• _Exercise instructions_
An exact retyping of all lines below is the answer; pictures do not belong in it.

• _Saved entries_
# # #
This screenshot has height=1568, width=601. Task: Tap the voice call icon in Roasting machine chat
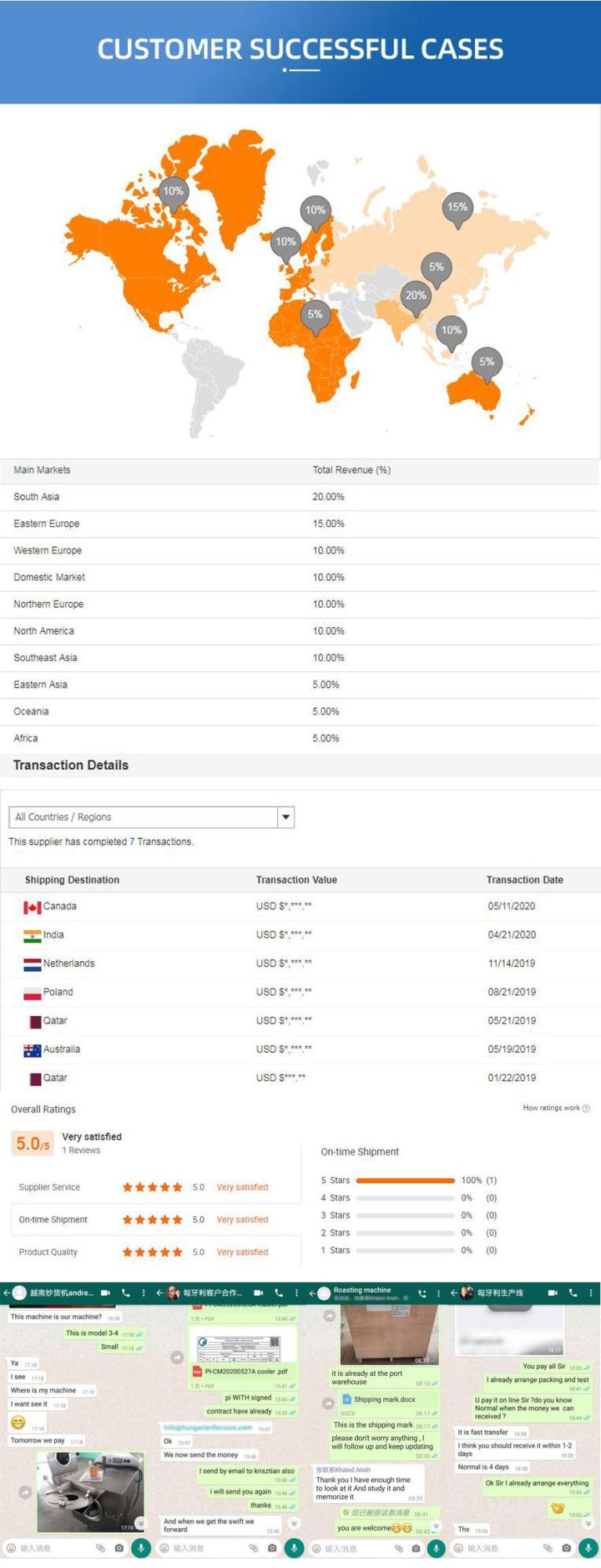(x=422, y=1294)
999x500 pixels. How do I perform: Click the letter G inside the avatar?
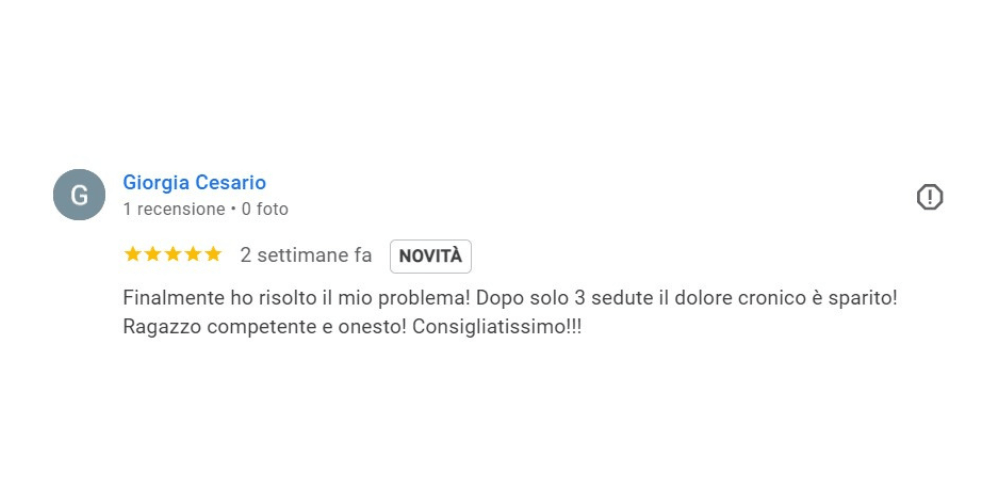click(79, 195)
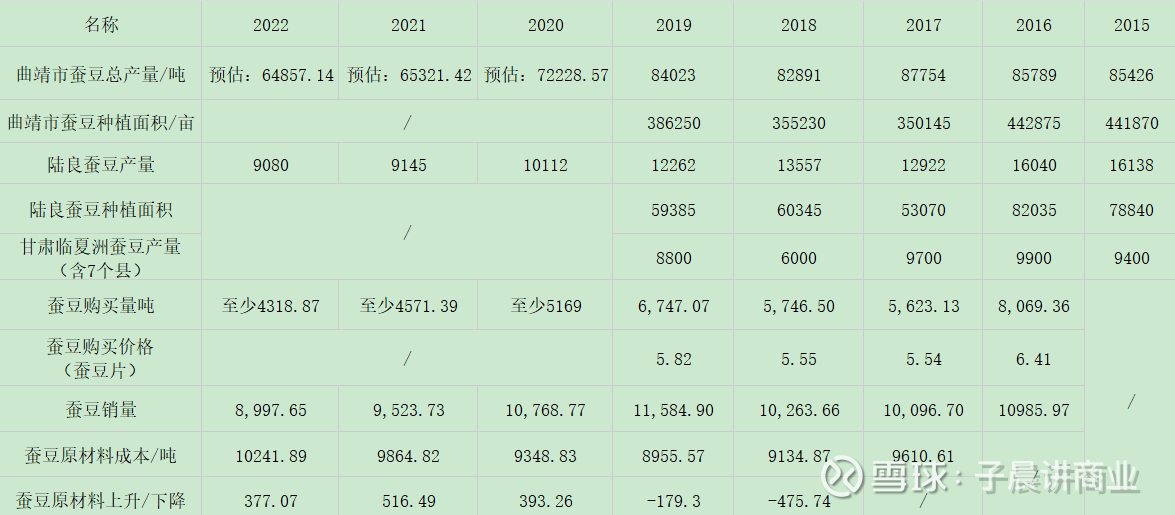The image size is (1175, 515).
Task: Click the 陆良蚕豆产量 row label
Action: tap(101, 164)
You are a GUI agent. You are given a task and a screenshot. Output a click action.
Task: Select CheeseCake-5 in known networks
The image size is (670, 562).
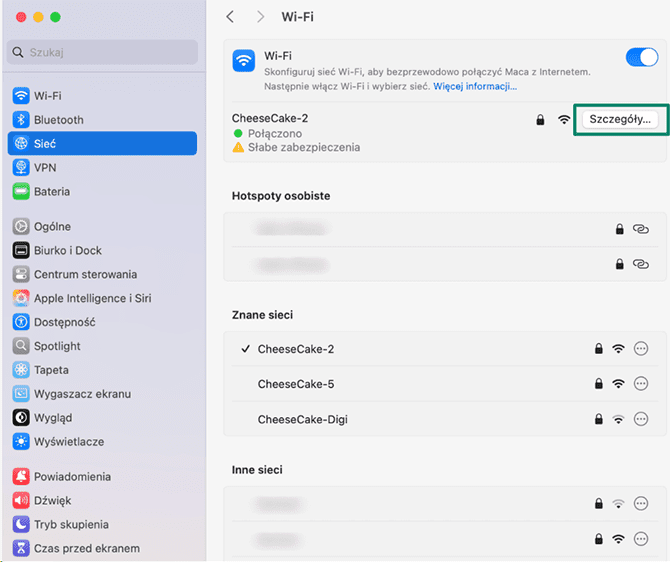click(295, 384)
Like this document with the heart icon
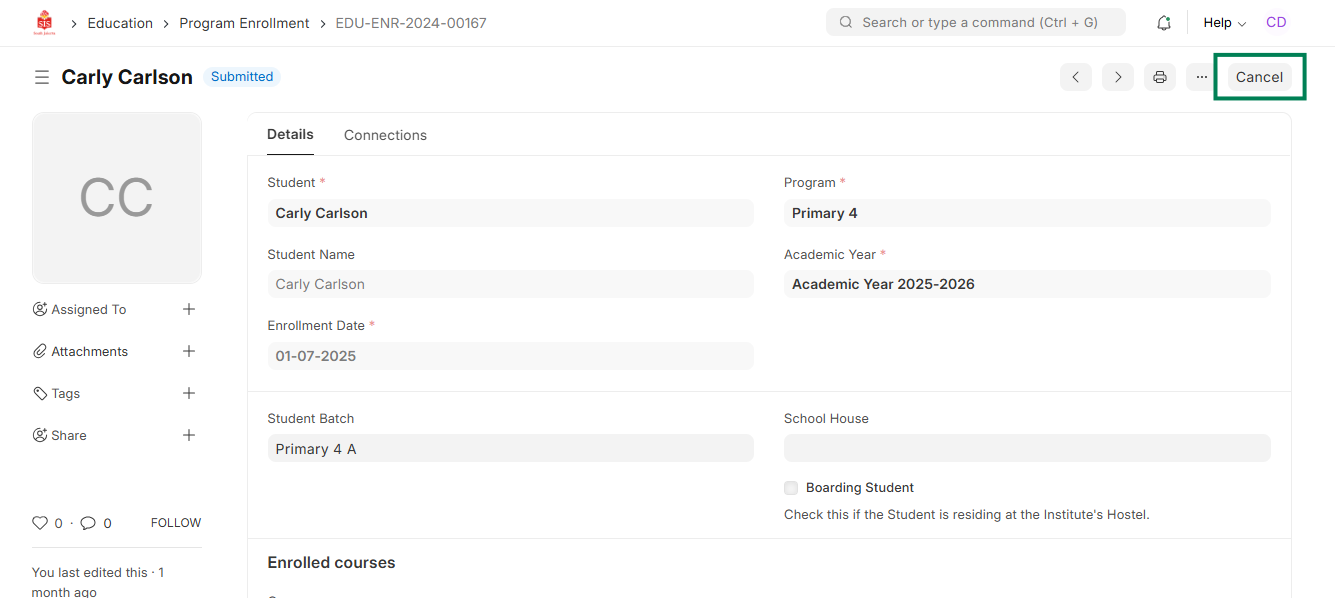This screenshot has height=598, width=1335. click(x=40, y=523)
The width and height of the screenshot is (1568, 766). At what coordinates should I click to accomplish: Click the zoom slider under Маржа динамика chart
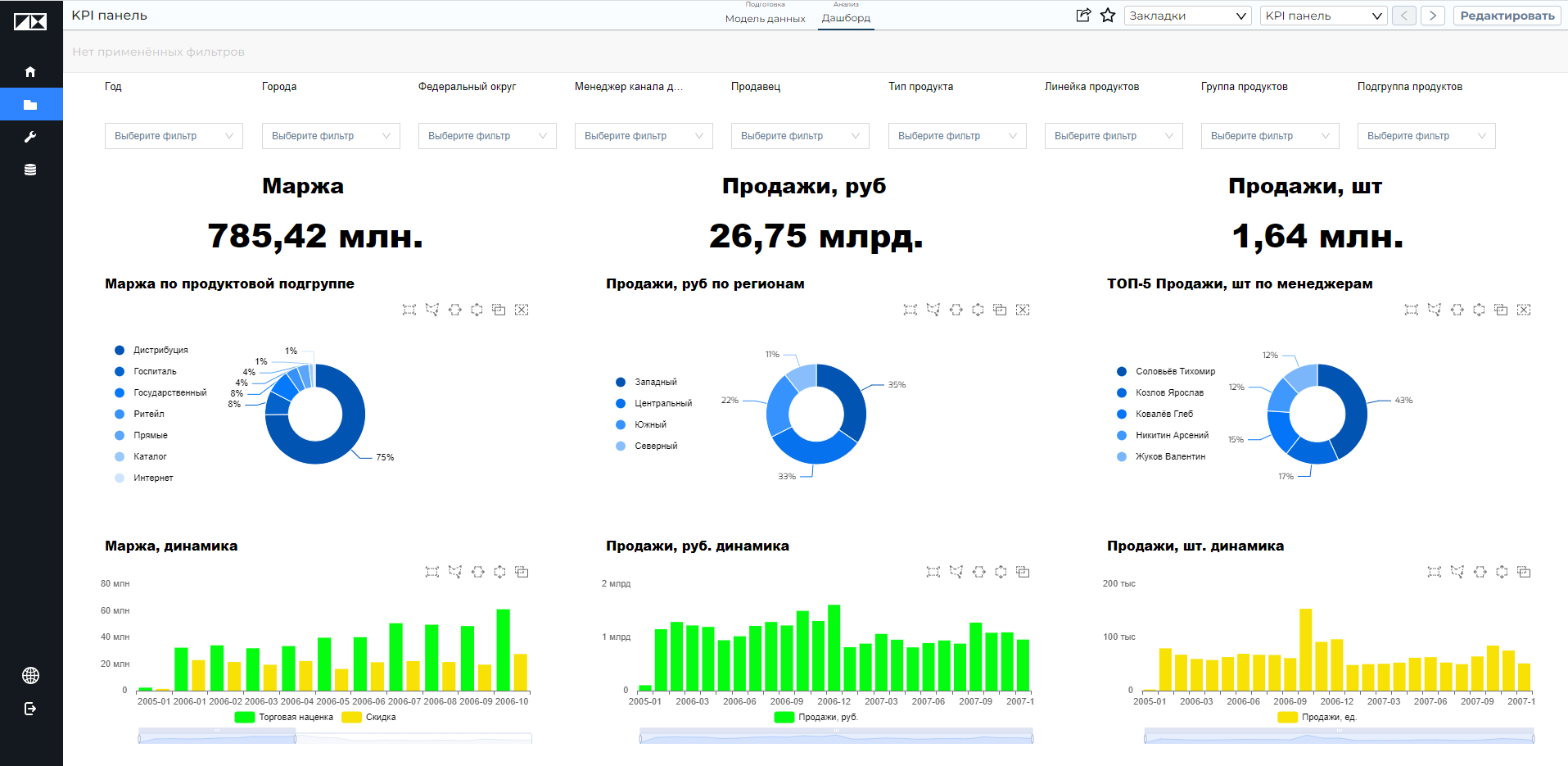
# # #
• _Result of the exercise_
This screenshot has height=1568, width=601. Task: Tap the voice call icon in Roasting machine chat
(x=422, y=1294)
999x500 pixels. How do I perform: Click the letter G inside the avatar?
click(79, 195)
The image size is (1175, 515).
Task: Click the 陆良蚕豆产量 row label
Action: tap(101, 164)
You are a GUI agent. You are given a task and a screenshot. Output a click action.
Task: Select CheeseCake-5 in known networks
The image size is (670, 562).
click(295, 384)
Like this document with the heart icon
This screenshot has height=598, width=1335. click(x=40, y=523)
The width and height of the screenshot is (1568, 766). At what coordinates should I click to accomplish: Click the zoom slider under Маржа динамика chart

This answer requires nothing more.